**DIRECTION 1**
In the records, rewrite the lines starting with the one containing "The image size is (1024, 868)." and going through the one containing "Looking at the screenshot, I should (515, 435).", changing "Expand" to "Open" and leaving everything else unchanged.

#### SELECTED TEXT ####

# When the WS has "positive" memories of Emotional Affairs



## daggeredheart (Feb 21, 2012)

My spouse had a short term online only EA with a college age woman from another country. We are in counseling and have been since d-day 5 months ago. Our relationship is improving but there are still many landmines and I struggle on a hourly basis with his "positive outlook" and rosy memories of his powerful EA. He even had the nerve to tell me that he "picked her in his fantasy of a alternate universe) he's a science fiction geek. 

I told him that his_ perfected frozen in time EA_ is my utter destruction. He gets that but doesn't really get it because he's has never experienced any sort of loss/broken heart with the exception of ending the EA. He described it as "ending it at the peak". He's been in NC but he says it's still hard not to wonder about her and their amazing "connection". 


That got me to thinking---- I know some WS start to open their eyes and see the affair for the wrecking ball that it is. The perfection begins to chip and the reality of their AP is under the microscope---- but is there any help for the BS to deal when the WS has enshrined the affair inside the crystal ball ??

I know realistically that because he never met her in real life he has created this illusion in his head....I get the science behind the brain chemistry ( dopamine etc) but none of that makes it easier to deal with. 


How does one deal when they still struggle with the desire for their EA???? Does that go away, is it normal, does it spell doom???


----------



## mahike (Aug 16, 2011)

It shows that he has very little remorse for what he did. Did you expose the A or was this something you kept between the two of you?


----------



## survivorwife (May 15, 2012)

#### DATA FOR THIS TASK ####

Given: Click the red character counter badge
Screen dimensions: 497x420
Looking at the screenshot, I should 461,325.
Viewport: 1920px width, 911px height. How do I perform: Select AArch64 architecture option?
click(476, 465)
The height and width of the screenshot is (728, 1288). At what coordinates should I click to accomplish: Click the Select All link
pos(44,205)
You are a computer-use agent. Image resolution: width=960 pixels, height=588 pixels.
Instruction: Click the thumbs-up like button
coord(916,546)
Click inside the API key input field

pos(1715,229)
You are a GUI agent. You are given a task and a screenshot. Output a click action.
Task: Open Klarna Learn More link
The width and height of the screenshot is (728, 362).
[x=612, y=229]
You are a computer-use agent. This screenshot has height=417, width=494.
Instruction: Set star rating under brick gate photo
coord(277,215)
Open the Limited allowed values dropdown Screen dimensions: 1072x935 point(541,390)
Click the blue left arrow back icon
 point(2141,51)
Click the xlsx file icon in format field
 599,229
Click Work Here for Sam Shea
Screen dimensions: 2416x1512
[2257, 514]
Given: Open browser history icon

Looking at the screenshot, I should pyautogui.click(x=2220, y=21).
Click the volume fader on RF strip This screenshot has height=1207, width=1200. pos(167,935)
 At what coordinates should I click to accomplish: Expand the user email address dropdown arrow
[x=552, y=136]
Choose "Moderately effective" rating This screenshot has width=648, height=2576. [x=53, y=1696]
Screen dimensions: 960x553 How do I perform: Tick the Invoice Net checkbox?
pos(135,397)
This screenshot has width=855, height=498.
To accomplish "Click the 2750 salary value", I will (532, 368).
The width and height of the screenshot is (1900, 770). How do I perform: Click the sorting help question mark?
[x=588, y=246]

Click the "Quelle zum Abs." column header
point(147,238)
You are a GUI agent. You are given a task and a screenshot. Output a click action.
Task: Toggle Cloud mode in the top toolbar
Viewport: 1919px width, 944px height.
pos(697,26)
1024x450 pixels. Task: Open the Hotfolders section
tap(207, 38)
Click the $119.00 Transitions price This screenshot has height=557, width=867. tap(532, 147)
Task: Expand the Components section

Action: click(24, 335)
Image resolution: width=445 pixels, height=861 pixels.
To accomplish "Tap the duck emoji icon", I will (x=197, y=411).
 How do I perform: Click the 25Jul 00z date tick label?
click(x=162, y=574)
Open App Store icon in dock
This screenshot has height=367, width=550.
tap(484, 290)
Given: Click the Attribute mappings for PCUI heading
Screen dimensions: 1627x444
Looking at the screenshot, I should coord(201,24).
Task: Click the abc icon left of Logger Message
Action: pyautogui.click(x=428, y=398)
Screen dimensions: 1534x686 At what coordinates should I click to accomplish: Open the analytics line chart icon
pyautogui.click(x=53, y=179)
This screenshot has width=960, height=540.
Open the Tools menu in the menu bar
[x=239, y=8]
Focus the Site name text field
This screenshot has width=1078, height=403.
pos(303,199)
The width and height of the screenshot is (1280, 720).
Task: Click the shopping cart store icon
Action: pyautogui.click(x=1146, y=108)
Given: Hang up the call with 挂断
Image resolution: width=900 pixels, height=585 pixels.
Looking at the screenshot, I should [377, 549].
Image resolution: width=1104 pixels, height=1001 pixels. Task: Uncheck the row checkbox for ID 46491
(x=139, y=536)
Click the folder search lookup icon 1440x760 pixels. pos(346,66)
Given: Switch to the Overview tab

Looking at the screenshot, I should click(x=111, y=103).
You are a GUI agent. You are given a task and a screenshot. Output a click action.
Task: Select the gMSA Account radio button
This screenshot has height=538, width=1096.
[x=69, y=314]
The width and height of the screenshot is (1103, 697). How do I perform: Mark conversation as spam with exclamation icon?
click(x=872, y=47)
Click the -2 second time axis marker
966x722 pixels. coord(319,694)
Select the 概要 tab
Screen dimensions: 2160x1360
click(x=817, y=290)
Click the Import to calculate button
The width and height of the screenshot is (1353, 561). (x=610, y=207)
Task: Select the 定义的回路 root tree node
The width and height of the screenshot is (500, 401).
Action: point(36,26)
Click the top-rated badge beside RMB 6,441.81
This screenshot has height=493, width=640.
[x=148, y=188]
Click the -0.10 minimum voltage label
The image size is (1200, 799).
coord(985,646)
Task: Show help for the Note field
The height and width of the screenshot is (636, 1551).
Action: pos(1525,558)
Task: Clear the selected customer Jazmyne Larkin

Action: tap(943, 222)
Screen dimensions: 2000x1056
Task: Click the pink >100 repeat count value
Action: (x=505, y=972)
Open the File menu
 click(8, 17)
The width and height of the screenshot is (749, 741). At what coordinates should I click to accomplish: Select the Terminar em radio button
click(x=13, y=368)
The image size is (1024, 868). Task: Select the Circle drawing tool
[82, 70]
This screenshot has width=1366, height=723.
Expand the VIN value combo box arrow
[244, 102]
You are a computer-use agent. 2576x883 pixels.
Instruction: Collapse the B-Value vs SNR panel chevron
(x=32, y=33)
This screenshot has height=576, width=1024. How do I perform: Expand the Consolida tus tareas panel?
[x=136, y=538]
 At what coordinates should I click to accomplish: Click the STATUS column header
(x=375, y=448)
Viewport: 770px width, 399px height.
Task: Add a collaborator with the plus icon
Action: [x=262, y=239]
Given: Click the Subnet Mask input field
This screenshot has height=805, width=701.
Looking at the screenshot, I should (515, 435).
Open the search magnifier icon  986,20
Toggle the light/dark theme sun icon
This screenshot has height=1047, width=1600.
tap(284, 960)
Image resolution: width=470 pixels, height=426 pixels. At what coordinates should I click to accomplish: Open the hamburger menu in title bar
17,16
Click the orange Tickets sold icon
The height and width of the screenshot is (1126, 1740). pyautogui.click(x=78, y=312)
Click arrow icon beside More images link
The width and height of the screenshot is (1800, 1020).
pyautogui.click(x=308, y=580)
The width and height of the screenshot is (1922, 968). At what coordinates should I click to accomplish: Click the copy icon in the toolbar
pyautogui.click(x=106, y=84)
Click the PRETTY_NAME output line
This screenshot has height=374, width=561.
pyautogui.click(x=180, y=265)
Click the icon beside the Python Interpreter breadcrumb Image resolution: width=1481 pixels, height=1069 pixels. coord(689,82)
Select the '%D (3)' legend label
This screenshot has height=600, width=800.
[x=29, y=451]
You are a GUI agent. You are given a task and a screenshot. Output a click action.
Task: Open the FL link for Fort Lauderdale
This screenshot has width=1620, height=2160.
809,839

####

**DIRECTION 2**
Give every username that heads a post in the forum thread about emotional affairs.

**EXERCISE OUTPUT 1**
The image size is (1024, 868). Task: Select the Circle drawing tool
[82, 70]
This screenshot has width=1366, height=723.
Open the VIN value combo box arrow
[244, 102]
You are a computer-use agent. 2576x883 pixels.
Instruction: Collapse the B-Value vs SNR panel chevron
(x=32, y=33)
This screenshot has height=576, width=1024. How do I perform: Open the Consolida tus tareas panel?
[x=136, y=538]
 At what coordinates should I click to accomplish: Click the STATUS column header
(x=375, y=448)
Viewport: 770px width, 399px height.
Task: Add a collaborator with the plus icon
Action: [x=262, y=239]
Given: Click the Subnet Mask input field
This screenshot has height=805, width=701.
Looking at the screenshot, I should (515, 435).

**EXERCISE OUTPUT 2**
daggeredheart
mahike
survivorwife